— TEXTE À LIRE —

'''

10 avril 2014

Parenthèse Québec

Ce n'est pas que j'en aie très envie, mais les tristes nouvelles électorales québécoises semblent avoir suspendu mes ardeurs pour le récit de voyage — j'ai l'impression que tant que je n'y aurai pas réagi, ma plume restera paralysée pour aborder les intéressantes péripéties des escales indiennes des tout derniers jours.
Disons d'abord que le résultat catastrophique était hélas prévisible. Une petite crête pas très explicable dans les sondages, sans véritable projet ni nécessité perçue, n'est jamais une bonne base pour déclencher un scrutin — mes souvenirs de vieux journaliste politique m'en fournissent trop d'exemples. Mme Marois aurait mieux fait de s'en tenir à son principe d'élection à date fixe.
Ajoutez à cela que le prétexte choisi, une «charte des valeurs québécoises» qui prêtait fortement à controverse, si bonnes qu'aient pu en être les intentions, était pour le moins risqué. Et Pauline Marois, pas mauvaise du tout comme première ministre, a démontré de si piètres qualités comme «campaigner» que la fois précédente, elle avait failli transformer en défaite serrée ce qui réunissait toutes les conditions d'une ample victoire.
Que le résultat soit catastrophique pour le Parti québécois va de soi, et pas seulement en termes de nombres. Son projet est de plus en plus embrouillé et s'avère de moins en moins convaincant, du moins tel que présenté, pour les nouvelles générations et les nouveaux venus.
Sa clientèle se trouve réduite à un dernier carré central qui lui offre peu de potentiel de croissance, sa droite ayant été avalée par la CAQ et sa gauche étant grugée petit à petit par Québec Solidaire... probablement sans espoir de retour. Elle est, de plus, vieillissante — alors que le parti avait jusqu'ici représenté la jeunesse et l'avenir —, son personnel dirigeant de même. La nature même de sa «cause» réclame un leader naturel et enthousiasmant, et si le PQ croit l'avoir trouvé en l'homme d'affaires Pierre-Karl Péladeau, ma conviction est qu'il s'enfoncera dans un cul-de-sac, peu importent les qualités (et les défauts) de l'homme.
Mais ce n'est pas le sort d'un parti qui m'attriste le plus. C'est le constat que les idées progressistes qui devraient convaincre et enflammer la masse populaire à qui elles profiteraient ne font plus recette. Est-ce dû à leur nature même (comme partout au monde ou presque, les débats politiques au Québec ont perdu tout contenu idéologique dans le bon sens du terme) ou au langage souvent académique et «codé» dans un vieux vocabulaire de gauche de ceux qui les défendent, en l'occurence les porte-drapeaux pourtant admirables sous d'autres aspects de Québec solidaire? Le fait que plus de gens déçus du PQ se soient laissé séduire par la rhétorique vide et simpliste mais prétendûment «moderne» d'un François Legault totalement anachronique parle de soi.

'''

— DONNÉES AFFICHÉES —

'''

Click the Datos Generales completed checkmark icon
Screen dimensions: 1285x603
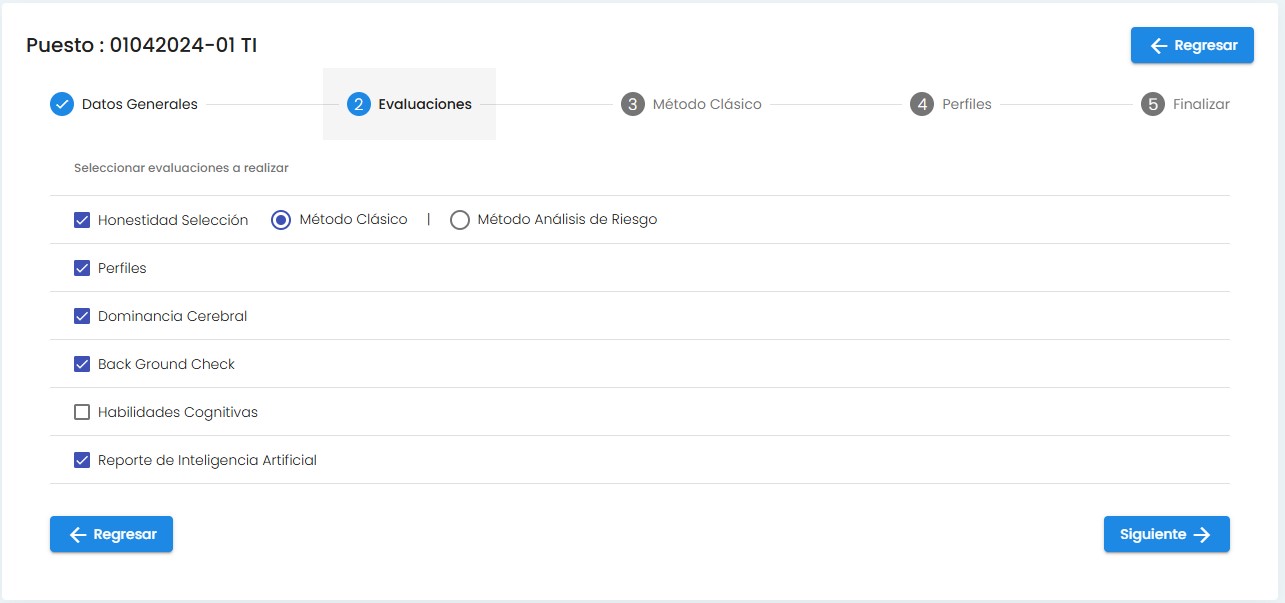[62, 104]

'''

— OBJECTIFS —
**a)** Dites si chacune des affirmations suivantes concorde avec le texte sur les élections québécoises, en répondant par oui ou par non et en citant les mots du texte qui tranchent : (i) l'auteur juge que le résultat de l'élection était prévisible ; (ii) l'auteur considère Pauline Marois comme une mauvaise première ministre ; (iii) la droite du Parti québécois a été avalée par Québec solidaire.
**b)** Poursuivez, s'il vous plaît, le texte sur les élections québécoises à partir de sa dernière phrase.

— RÉSULTATS DE L'EXERCICE —
**a)**
(i) Oui : « Disons d'abord que le résultat catastrophique était hélas prévisible. »
(ii) Non : « Pauline Marois, pas mauvaise du tout comme première ministre »
(iii) Non : « sa droite ayant été avalée par la CAQ et sa gauche étant grugée petit à petit par Québec Solidaire »

**b)**
Je regrette aussi, bien sûr, le dur coup porté au projet de pays. Personne ne semble vouloir refaire la démonstration, pourtant relativement facile et plus nécessaire que jamais, que le seul avenir positif pour le Québec repose dans l'indépendance la plus complète possible face à l'alarmante dérive vers la droite passéiste néo-américaine du Canada de Stephen Harper.
De fait, je persiste à croire que, comme je l'écrivais il y a plus de vingt ans dans «Le Simple bon sens» et comme Amir Kadir a semblé le dire en campagne (sans être compris, bien sûr), la souveraineté du Québec et les inévitables tractations qui s'en suivraient avec le reste du pays sont ce qui pourrait arriver de mieux au Canada même: quelle qu'en soit l'issue, c'est la seule façon efficace de briser le carcan constitutionnel vétuste que nous a légué Pierre Elliot-Trudeau.
Face à ces désolants constats, y a-t-il un peu de positif à tirer de ce qui s'est passé ces jours-ci chez nous (et dans l'autre chez nous qu'est la France, au lendemain d'élections locales qui pourraient donner lieu à une analyse similaire où la relation France-Europe remplacerait celle de province-pays)? La réponse, curieusement, est que oui.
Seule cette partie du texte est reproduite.